**Document passage**.
<<<<

Milva Kernow: A Cornish Bestiary
- Rob Vickery
- May 14
- 5 min read
Exploring the Symbolic Beasts of Cornwall and the Power of Reimagined Folklore

From the rugged tors of Bodmin Moor to the windswept headlands of the far west, Cornwall’s folkloric imagination has long been peopled by creatures of bone, hide, shadow, and mystery. In Milva Kernow: A Cornish Bestiary, Dr. Merv Davey opens a door to this world not just through myth and memory, but through music, dance, costume, and revival. His work is more than a catalogue of creatures. It is an invitation to see Cornwall through its masks: theatrical, satirical, ancestral, and defiant.
At Dark Cornwall, we’ve always believed that folklore is a living force. Stories grow, shift, and return in new forms. Often darker, wiser, and more rebellious than before. Davey’s piece doesn’t simply document the beasts of Cornwall. It shows us how they’ve evolved, how they’ve been summoned again, and what they now represent for a culture that refuses to be erased.
The Resurrection of Pen Glas and the Invention of Pen Gwyn

One of the most striking moments in the bestiary is the tale of Pen Glas, the Blue Head. Early 20th-century folklorist Robert Morton Nance mentioned this spectral horse-skull figure as part of Cornwall’s winter traditions, an echo of the Welsh Mari Lwyd. But it wasn’t until the late 1970s that Pen Glas was reimagined, revived, and ultimately transformed into Pen Gwyn (White Head) by Cam Kernewek, a Cornish dance group attending the Pan Celtic Festival in Killarney.
This wasn’t just historical re-enactment. It was folklore made flesh again, reborn through artistry, theatre, and cultural intent. Pen Gwyn, with its eerie skull and veil, has become a fixture of events like Lowender Peran and Golowan, bringing something ancient, unsettling, and strangely joyful into the modern festival circuit. The horse is no longer just a spectre of the past. It is a performer, a presence, a challenge.
We at Dark Cornwall love this kind of creative reckoning with tradition. It’s not about strict accuracy. It’s about emotional truth. About keeping the bones of old stories dancing.
Guize Dancing: Carnival, Critique, and CostumeIf there’s a beating heart to this bestiary, it’s the practice of Guize Dancing. A tradition so Cornish, so anarchic, and so brilliantly layered that it defies neat categorisation. At first glance, Guize Dancing is festive street theatre. Masked dancers, mock-serious performances, costumes made from fur, tin, bark, and fabric scraps. But as Davey reveals, the deeper roots of Guize lie in satire, social inversion, and mockery.
The etymology itself is telling, possibly deriving from the Cornish “ges” (mockery) and “gis” (guise or manner). Guize Dancing, then, is not just play. It is protest. A way for the powerless to poke fun at the powerful. A chance for the land’s forgotten voices to be heard behind a mask. Davey connects this practice not only to community memory but also to a broader European tradition of carnival and the world turned upside down.
We couldn’t agree more with the Davey's celebration of this form. Guize Dancing is where folklore and resistance meet. Where the beast is both comic and dangerous, both fool and oracle. At Dark Cornwall, we’ve seen how masks can say what mouths sometimes can’t. And there’s something beautifully Cornish about putting on a costume to tell the truth.

>>>>

**Given exercise**. Reproduce, word for word, the passage of the Milva Kernow review from "This wasn’t just" to "presence, a challenge.".

**Record extracts**.
<<<<

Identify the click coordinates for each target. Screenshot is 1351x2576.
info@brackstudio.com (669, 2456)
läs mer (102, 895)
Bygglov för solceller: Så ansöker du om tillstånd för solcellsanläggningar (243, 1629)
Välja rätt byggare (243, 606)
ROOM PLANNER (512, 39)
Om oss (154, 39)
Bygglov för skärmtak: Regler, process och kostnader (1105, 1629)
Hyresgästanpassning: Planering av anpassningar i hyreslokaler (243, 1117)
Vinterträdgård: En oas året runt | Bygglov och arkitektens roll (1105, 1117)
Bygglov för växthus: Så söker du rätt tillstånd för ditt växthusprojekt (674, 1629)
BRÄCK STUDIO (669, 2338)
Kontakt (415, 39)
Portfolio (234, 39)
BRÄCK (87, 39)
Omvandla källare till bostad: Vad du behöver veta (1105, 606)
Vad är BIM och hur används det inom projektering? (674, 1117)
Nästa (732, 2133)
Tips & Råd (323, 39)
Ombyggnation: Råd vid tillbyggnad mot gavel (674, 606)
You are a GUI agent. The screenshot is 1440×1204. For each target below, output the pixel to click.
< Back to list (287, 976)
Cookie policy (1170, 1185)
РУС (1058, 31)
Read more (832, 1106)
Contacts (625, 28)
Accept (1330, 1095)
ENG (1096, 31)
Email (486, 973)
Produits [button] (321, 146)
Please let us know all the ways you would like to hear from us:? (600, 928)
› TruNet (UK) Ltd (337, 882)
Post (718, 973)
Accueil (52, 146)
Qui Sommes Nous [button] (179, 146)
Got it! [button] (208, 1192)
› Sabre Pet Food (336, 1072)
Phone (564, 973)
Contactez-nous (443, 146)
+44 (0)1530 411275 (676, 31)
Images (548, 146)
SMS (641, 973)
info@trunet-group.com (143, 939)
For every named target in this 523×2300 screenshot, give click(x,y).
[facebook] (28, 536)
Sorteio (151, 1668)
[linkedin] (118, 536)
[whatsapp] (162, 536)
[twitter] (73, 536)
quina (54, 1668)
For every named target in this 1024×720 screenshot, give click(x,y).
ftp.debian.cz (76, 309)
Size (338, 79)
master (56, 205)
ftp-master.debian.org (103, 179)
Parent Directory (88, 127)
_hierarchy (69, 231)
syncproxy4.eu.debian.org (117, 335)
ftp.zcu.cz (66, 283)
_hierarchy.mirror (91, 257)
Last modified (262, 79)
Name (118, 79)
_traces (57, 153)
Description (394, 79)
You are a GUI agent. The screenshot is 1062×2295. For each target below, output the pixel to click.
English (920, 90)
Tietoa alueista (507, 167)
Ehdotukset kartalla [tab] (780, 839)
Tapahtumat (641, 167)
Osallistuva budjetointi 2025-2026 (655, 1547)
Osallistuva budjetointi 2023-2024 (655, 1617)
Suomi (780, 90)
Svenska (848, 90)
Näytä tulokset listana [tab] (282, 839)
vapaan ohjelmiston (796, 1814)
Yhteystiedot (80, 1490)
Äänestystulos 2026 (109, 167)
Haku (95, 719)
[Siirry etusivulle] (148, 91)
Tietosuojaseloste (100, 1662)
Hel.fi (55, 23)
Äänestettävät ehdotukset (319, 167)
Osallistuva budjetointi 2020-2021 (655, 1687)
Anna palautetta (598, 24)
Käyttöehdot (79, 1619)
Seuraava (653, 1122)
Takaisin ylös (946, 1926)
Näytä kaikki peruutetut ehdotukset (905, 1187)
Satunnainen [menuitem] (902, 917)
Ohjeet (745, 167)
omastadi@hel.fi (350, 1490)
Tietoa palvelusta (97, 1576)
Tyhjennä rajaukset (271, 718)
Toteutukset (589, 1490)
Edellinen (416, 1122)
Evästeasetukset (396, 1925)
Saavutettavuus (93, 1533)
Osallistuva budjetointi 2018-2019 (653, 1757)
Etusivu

>>>>

**Solution to this problem**.
This wasn’t just historical re-enactment. It was folklore made flesh again, reborn through artistry, theatre, and cultural intent. Pen Gwyn, with its eerie skull and veil, has become a fixture of events like Lowender Peran and Golowan, bringing something ancient, unsettling, and strangely joyful into the modern festival circuit. The horse is no longer just a spectre of the past. It is a performer, a presence, a challenge.